• **Görev 1**
Verilen metni baştan sona hiçbir harfini değiştirmeden aynen aktar.

**** Verilen metin

15 Kasım 2010 Pazartesi

social network

dağılıyorum önce... parça parça her tarafa
dökülüyorum.
sonra senin kokun geliyo çok uzaklardan...beni tek tek toparlıyo bi araya. sallana sallana kırık taşlardan tekrar bir araya geliyorum. göçük altındayım yoklugunda.üşüyorum. hayatımda oldugun zamanlar bi senede bir elin parmaklarını geçmesede 2 senedir ben seni çok özlüyorum.senin kokunla beslendikçe ben daha bi farklı seviyorum seni. daha çok artıyo..2 sene önce bugün. ben sana bi kez sarıldım diye ağlamıştın. tutamamıştın gözyaşlarını mutlulugundan.
zaman...geçmesene.. geçmese. hayatımdan bi an seçsem..sadece bi an..
ne huzurla annemin saçlarımı okşadıgı an olurdu..
ne de birinci olup milli takıma girdiğim gün...
o an var ya.. elini yanagına yaslayıp deli divane eşliğinde bana baktığın an olurdu...
keşkelerle gecmezmis zaman. ama keske. keske o zamanda kalsaydık...
içim yanıyo. yüzüm buruşuyo. bi tane gözyaşı akıyo. sonra yine düzeliyo suratım.ağlamayı unutmuşum. acısı taze değil belki. evet 23 ay 3 gün gecmis... kanayan yaraların kabuk baglaması icin baya fazla bi zaman...ama ben mi kanatıyorum
yeniden yeniden yeniden kitapcım?
hayır.... sende bende suçluyuz bu oyunda.
bakmasaydın bana öyle güzel.kokun beni alıp götürmeseydi kafamda kurduğum sadece seninle benim yaşadığım adaya... icimde anlamsız bi sıkıntı var şuan.

********
**** Verilen malzeme

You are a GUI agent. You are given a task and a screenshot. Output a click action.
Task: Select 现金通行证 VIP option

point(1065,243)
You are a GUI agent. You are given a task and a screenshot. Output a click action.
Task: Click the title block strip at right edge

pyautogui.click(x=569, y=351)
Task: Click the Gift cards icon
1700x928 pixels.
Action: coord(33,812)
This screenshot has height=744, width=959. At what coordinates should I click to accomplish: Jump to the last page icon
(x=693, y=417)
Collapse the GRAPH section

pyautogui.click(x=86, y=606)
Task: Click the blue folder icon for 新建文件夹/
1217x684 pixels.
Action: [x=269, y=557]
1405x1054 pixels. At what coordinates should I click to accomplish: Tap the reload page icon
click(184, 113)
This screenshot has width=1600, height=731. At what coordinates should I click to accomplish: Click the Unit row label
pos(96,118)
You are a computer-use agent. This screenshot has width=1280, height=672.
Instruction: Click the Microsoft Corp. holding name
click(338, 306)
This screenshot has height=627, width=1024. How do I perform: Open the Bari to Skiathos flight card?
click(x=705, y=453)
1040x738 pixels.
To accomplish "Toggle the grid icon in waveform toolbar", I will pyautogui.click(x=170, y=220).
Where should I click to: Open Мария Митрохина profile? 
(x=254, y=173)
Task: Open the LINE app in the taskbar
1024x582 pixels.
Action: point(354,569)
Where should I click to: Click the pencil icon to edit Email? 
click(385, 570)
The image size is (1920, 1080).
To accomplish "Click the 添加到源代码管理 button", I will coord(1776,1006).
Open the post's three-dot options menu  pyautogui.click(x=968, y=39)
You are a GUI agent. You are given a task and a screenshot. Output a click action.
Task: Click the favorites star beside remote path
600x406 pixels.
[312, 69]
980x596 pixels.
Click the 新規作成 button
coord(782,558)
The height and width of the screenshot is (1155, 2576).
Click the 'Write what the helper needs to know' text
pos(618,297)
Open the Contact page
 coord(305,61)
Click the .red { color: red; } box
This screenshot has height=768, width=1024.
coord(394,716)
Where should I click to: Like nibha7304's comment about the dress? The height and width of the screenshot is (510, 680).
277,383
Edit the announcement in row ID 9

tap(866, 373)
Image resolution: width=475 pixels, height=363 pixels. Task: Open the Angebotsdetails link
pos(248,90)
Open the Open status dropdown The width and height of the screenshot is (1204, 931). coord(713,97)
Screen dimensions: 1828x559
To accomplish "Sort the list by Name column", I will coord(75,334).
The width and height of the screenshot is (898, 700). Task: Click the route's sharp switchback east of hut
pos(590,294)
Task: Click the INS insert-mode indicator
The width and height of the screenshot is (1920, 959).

********

• **Görev 2**
Listede "1040x738 pixels." geçen satırdan başlayıp "Action: point(354,569)" geçen satıra kadar giden satırları, iki uç da dahil, JSON dizesi listesine çevir. Her satır ayrı bir dize olsun, boş satırları alma.

• **Doğru cevap 1**
15 Kasım 2010 Pazartesi

social network

dağılıyorum önce... parça parça her tarafa
dökülüyorum.
sonra senin kokun geliyo çok uzaklardan...beni tek tek toparlıyo bi araya. sallana sallana kırık taşlardan tekrar bir araya geliyorum. göçük altındayım yoklugunda.üşüyorum. hayatımda oldugun zamanlar bi senede bir elin parmaklarını geçmesede 2 senedir ben seni çok özlüyorum.senin kokunla beslendikçe ben daha bi farklı seviyorum seni. daha çok artıyo..2 sene önce bugün. ben sana bi kez sarıldım diye ağlamıştın. tutamamıştın gözyaşlarını mutlulugundan.
zaman...geçmesene.. geçmese. hayatımdan bi an seçsem..sadece bi an..
ne huzurla annemin saçlarımı okşadıgı an olurdu..
ne de birinci olup milli takıma girdiğim gün...
o an var ya.. elini yanagına yaslayıp deli divane eşliğinde bana baktığın an olurdu...
keşkelerle gecmezmis zaman. ama keske. keske o zamanda kalsaydık...
içim yanıyo. yüzüm buruşuyo. bi tane gözyaşı akıyo. sonra yine düzeliyo suratım.ağlamayı unutmuşum. acısı taze değil belki. evet 23 ay 3 gün gecmis... kanayan yaraların kabuk baglaması icin baya fazla bi zaman...ama ben mi kanatıyorum
yeniden yeniden yeniden kitapcım?
hayır.... sende bende suçluyuz bu oyunda.
bakmasaydın bana öyle güzel.kokun beni alıp götürmeseydi kafamda kurduğum sadece seninle benim yaşadığım adaya... icimde anlamsız bi sıkıntı var şuan.

• **Doğru cevap 2**
[
  "1040x738 pixels.",
  "To accomplish \"Toggle the grid icon in waveform toolbar\", I will pyautogui.click(x=170, y=220).",
  "Where should I click to: Open Мария Митрохина profile? ",
  "(x=254, y=173)",
  "Task: Open the LINE app in the taskbar",
  "1024x582 pixels.",
  "Action: point(354,569)"
]